- GOAL -
Update the records below by replacing "Probes section" with "Alerts section" and leaving everything else unchanged.

- DATASET -
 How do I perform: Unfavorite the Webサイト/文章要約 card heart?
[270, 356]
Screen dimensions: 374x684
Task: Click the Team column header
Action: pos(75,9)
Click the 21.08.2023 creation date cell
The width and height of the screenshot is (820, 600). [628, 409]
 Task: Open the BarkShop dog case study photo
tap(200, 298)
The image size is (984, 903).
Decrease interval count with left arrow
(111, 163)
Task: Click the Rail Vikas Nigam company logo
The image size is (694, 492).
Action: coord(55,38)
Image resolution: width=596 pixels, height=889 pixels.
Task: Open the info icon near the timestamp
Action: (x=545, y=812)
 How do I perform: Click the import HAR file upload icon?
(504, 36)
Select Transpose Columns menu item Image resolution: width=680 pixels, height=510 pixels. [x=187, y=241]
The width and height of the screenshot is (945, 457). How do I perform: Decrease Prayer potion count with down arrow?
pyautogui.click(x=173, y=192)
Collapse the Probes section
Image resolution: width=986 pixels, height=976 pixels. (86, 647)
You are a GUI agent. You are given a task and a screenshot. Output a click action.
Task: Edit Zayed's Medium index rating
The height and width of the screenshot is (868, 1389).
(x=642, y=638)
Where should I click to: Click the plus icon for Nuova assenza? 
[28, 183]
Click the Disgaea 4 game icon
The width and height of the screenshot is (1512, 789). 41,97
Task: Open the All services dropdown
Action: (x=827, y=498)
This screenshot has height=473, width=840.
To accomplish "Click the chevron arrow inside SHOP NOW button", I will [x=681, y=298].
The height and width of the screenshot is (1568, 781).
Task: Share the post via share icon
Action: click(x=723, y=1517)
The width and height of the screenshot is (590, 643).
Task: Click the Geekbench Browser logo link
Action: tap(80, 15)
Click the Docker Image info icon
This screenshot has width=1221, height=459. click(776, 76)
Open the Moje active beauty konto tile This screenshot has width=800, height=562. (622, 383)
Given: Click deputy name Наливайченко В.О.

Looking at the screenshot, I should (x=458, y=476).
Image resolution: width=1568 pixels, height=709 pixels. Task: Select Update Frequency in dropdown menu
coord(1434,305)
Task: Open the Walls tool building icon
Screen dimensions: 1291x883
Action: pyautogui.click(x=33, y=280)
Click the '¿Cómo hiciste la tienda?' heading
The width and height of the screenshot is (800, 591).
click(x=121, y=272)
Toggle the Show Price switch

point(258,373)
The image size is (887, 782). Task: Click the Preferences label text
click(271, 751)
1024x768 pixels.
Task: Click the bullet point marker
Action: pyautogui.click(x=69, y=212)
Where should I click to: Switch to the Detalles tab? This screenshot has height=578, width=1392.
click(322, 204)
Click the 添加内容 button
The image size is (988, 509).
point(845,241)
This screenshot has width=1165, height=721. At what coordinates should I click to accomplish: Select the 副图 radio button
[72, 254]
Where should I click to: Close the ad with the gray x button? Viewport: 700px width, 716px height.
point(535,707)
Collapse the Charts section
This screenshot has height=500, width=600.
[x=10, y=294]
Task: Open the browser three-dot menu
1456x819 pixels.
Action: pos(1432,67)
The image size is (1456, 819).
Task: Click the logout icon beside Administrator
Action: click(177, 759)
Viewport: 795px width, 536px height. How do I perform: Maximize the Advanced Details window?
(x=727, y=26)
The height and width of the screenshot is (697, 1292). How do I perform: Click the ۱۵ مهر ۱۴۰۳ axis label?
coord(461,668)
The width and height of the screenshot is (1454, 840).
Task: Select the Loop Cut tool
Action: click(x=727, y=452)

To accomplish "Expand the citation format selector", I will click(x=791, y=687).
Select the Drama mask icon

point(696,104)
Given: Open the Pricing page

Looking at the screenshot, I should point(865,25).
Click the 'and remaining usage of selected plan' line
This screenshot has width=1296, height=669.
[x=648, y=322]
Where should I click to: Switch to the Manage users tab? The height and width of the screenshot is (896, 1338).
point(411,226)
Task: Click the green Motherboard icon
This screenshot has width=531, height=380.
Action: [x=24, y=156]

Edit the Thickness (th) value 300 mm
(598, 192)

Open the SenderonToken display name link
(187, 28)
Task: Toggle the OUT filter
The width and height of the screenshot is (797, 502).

- THE REPLY -
 How do I perform: Unfavorite the Webサイト/文章要約 card heart?
[270, 356]
Screen dimensions: 374x684
Task: Click the Team column header
Action: pos(75,9)
Click the 21.08.2023 creation date cell
The width and height of the screenshot is (820, 600). [628, 409]
 Task: Open the BarkShop dog case study photo
tap(200, 298)
The image size is (984, 903).
Decrease interval count with left arrow
(111, 163)
Task: Click the Rail Vikas Nigam company logo
The image size is (694, 492).
Action: coord(55,38)
Image resolution: width=596 pixels, height=889 pixels.
Task: Open the info icon near the timestamp
Action: (x=545, y=812)
 How do I perform: Click the import HAR file upload icon?
(504, 36)
Select Transpose Columns menu item Image resolution: width=680 pixels, height=510 pixels. [x=187, y=241]
The width and height of the screenshot is (945, 457). How do I perform: Decrease Prayer potion count with down arrow?
pyautogui.click(x=173, y=192)
Collapse the Alerts section
Image resolution: width=986 pixels, height=976 pixels. (86, 647)
You are a GUI agent. You are given a task and a screenshot. Output a click action.
Task: Edit Zayed's Medium index rating
The height and width of the screenshot is (868, 1389).
(x=642, y=638)
Where should I click to: Click the plus icon for Nuova assenza? 
[28, 183]
Click the Disgaea 4 game icon
The width and height of the screenshot is (1512, 789). 41,97
Task: Open the All services dropdown
Action: (x=827, y=498)
This screenshot has height=473, width=840.
To accomplish "Click the chevron arrow inside SHOP NOW button", I will [x=681, y=298].
The height and width of the screenshot is (1568, 781).
Task: Share the post via share icon
Action: click(x=723, y=1517)
The width and height of the screenshot is (590, 643).
Task: Click the Geekbench Browser logo link
Action: tap(80, 15)
Click the Docker Image info icon
This screenshot has width=1221, height=459. click(776, 76)
Open the Moje active beauty konto tile This screenshot has width=800, height=562. (622, 383)
Given: Click deputy name Наливайченко В.О.

Looking at the screenshot, I should (x=458, y=476).
Image resolution: width=1568 pixels, height=709 pixels. Task: Select Update Frequency in dropdown menu
coord(1434,305)
Task: Open the Walls tool building icon
Screen dimensions: 1291x883
Action: pyautogui.click(x=33, y=280)
Click the '¿Cómo hiciste la tienda?' heading
The width and height of the screenshot is (800, 591).
click(x=121, y=272)
Toggle the Show Price switch

point(258,373)
The image size is (887, 782). Task: Click the Preferences label text
click(271, 751)
1024x768 pixels.
Task: Click the bullet point marker
Action: pyautogui.click(x=69, y=212)
Where should I click to: Switch to the Detalles tab? This screenshot has height=578, width=1392.
click(322, 204)
Click the 添加内容 button
The image size is (988, 509).
point(845,241)
This screenshot has width=1165, height=721. At what coordinates should I click to accomplish: Select the 副图 radio button
[72, 254]
Where should I click to: Close the ad with the gray x button? Viewport: 700px width, 716px height.
point(535,707)
Collapse the Charts section
This screenshot has height=500, width=600.
[x=10, y=294]
Task: Open the browser three-dot menu
1456x819 pixels.
Action: pos(1432,67)
The image size is (1456, 819).
Task: Click the logout icon beside Administrator
Action: click(177, 759)
Viewport: 795px width, 536px height. How do I perform: Maximize the Advanced Details window?
(x=727, y=26)
The height and width of the screenshot is (697, 1292). How do I perform: Click the ۱۵ مهر ۱۴۰۳ axis label?
coord(461,668)
The width and height of the screenshot is (1454, 840).
Task: Select the Loop Cut tool
Action: click(x=727, y=452)

To accomplish "Expand the citation format selector", I will click(x=791, y=687).
Select the Drama mask icon

point(696,104)
Given: Open the Pricing page

Looking at the screenshot, I should point(865,25).
Click the 'and remaining usage of selected plan' line
This screenshot has width=1296, height=669.
[x=648, y=322]
Where should I click to: Switch to the Manage users tab? The height and width of the screenshot is (896, 1338).
point(411,226)
Task: Click the green Motherboard icon
This screenshot has width=531, height=380.
Action: [x=24, y=156]

Edit the Thickness (th) value 300 mm
(598, 192)

Open the SenderonToken display name link
(187, 28)
Task: Toggle the OUT filter
The width and height of the screenshot is (797, 502).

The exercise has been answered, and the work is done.